— Work item —
Leaving out every picture, quote the data below exactly as it appears.

— Data section —

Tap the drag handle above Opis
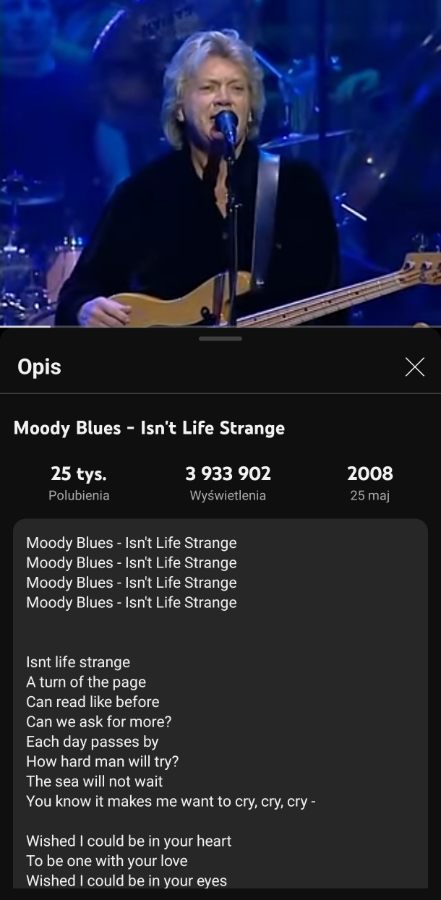The width and height of the screenshot is (441, 900). 220,339
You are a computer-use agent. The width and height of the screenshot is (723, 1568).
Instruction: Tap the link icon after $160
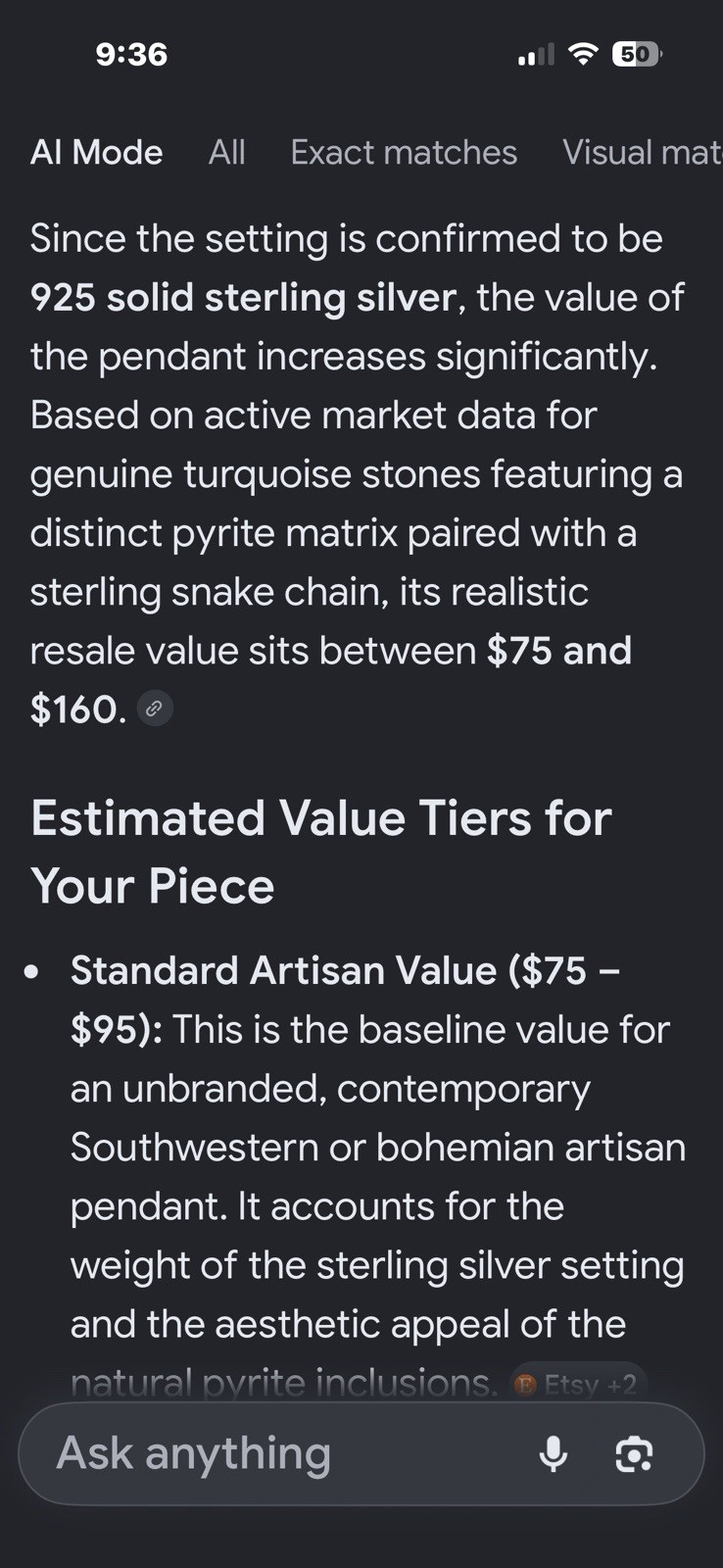(x=154, y=709)
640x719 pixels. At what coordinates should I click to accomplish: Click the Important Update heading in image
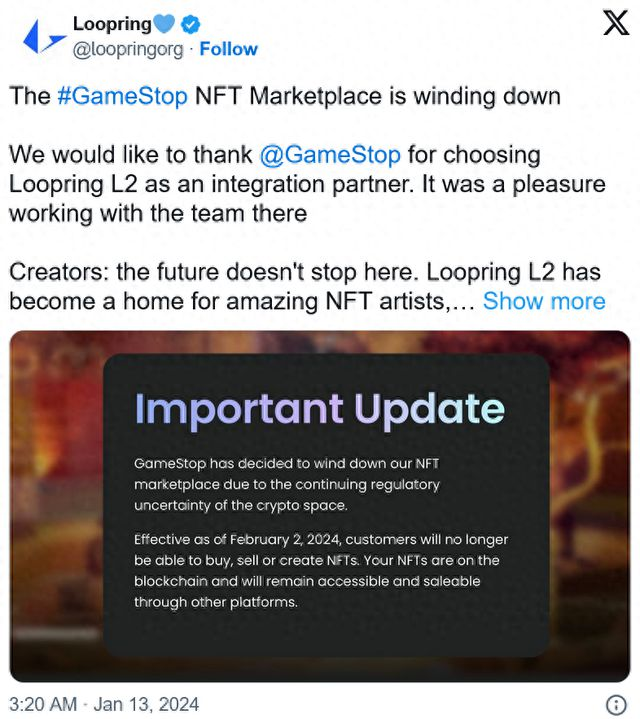pos(319,409)
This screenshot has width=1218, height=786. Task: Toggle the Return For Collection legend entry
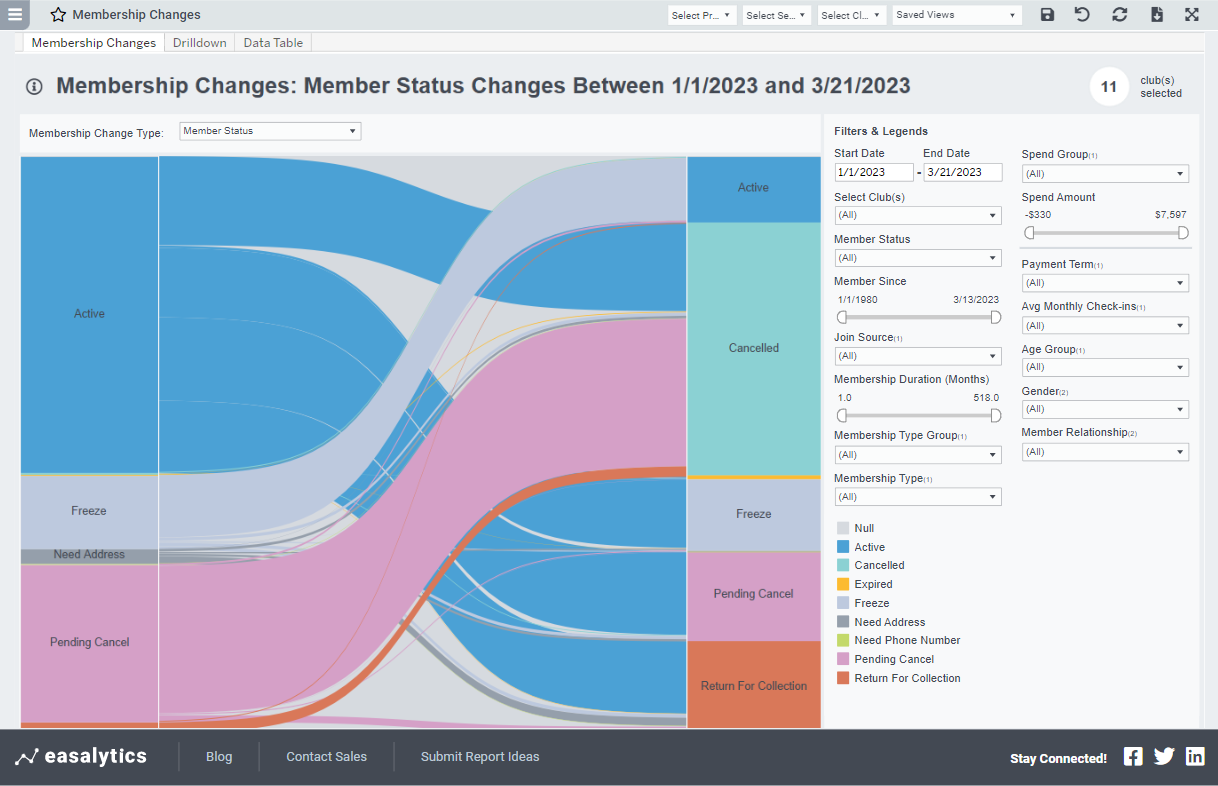906,678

— Problem solution —
Tap the drag handle above Opis
The width and height of the screenshot is (441, 900). 220,339
You are a computer-use agent. The width and height of the screenshot is (723, 1568).
Instruction: Tap the link icon after $160
(x=154, y=709)
640x719 pixels. At what coordinates should I click to accomplish: Click the Important Update heading in image
pos(319,409)
This screenshot has width=1218, height=786. Task: Toggle the Return For Collection legend entry
906,678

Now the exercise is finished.